Problem details: Set out exactly, line by line, the stretch of data below that begins at the line containing "году (68, 1386)" and ends at the line containing "[Маск поздравил Моди", with both ends kept.

** Opening Supplied data block **

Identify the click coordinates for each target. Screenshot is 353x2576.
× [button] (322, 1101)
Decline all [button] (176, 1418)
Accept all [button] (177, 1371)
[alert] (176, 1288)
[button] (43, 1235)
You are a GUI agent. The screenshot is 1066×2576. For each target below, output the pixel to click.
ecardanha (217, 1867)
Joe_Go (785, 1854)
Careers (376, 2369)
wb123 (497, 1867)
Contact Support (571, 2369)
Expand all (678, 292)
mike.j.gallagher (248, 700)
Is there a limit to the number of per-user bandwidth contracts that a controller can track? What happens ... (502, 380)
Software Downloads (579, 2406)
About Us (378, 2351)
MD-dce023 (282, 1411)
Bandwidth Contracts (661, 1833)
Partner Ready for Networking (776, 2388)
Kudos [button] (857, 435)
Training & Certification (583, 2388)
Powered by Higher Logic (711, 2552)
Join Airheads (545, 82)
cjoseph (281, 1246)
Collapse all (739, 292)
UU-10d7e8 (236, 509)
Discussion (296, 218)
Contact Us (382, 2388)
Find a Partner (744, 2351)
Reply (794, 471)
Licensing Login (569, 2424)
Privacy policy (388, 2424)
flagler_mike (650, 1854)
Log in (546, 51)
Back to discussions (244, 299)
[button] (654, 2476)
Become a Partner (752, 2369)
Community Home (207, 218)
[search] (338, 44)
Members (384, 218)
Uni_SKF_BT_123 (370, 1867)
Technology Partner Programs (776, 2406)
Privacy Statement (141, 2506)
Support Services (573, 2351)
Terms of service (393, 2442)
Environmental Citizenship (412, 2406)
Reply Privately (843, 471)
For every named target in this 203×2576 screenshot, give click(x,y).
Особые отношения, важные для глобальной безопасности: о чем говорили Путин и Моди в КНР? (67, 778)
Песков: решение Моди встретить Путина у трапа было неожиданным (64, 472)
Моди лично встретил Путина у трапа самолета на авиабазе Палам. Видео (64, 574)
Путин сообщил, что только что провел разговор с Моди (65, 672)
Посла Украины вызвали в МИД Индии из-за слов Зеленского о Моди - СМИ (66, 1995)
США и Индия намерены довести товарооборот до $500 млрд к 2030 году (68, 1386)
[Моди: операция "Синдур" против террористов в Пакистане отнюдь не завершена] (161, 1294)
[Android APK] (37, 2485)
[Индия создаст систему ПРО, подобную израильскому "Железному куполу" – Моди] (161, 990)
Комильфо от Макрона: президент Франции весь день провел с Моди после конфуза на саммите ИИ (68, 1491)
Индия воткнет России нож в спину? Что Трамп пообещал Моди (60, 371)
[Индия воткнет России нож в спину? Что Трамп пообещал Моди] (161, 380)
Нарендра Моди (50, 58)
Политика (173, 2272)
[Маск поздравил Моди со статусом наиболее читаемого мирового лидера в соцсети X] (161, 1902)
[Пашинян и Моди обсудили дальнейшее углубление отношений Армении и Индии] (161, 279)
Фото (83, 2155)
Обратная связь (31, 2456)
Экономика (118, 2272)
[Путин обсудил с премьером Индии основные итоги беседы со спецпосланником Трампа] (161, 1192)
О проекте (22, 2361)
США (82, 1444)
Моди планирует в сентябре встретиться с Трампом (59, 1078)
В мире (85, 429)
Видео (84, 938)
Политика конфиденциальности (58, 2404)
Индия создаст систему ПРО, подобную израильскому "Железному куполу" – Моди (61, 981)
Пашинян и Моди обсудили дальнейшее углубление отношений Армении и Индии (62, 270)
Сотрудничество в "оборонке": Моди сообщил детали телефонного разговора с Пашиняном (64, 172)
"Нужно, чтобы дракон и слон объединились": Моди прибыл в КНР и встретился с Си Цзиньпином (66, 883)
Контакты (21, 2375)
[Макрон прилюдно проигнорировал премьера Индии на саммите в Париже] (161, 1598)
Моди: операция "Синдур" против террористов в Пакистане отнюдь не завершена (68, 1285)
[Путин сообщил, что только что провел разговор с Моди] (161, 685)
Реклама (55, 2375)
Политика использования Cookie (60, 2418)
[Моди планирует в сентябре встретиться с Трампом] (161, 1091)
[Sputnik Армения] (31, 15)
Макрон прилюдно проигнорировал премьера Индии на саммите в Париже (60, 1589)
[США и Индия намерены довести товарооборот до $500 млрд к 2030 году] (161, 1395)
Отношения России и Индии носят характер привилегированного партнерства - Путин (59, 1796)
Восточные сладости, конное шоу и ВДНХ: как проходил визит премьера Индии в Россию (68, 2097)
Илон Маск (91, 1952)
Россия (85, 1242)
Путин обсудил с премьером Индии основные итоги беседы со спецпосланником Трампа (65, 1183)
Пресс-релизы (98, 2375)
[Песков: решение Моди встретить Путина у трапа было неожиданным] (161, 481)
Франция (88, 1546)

** Closing Supplied data block **

Finished exercise:
США и Индия намерены довести товарооборот до $500 млрд к 2030 году (68, 1386)
[Моди: операция "Синдур" против террористов в Пакистане отнюдь не завершена] (161, 1294)
[Android APK] (37, 2485)
[Индия создаст систему ПРО, подобную израильскому "Железному куполу" – Моди] (161, 990)
Комильфо от Макрона: президент Франции весь день провел с Моди после конфуза на саммите ИИ (68, 1491)
Индия воткнет России нож в спину? Что Трамп пообещал Моди (60, 371)
[Индия воткнет России нож в спину? Что Трамп пообещал Моди] (161, 380)
Нарендра Моди (50, 58)
Политика (173, 2272)
[Маск поздравил Моди со статусом наиболее читаемого мирового лидера в соцсети X] (161, 1902)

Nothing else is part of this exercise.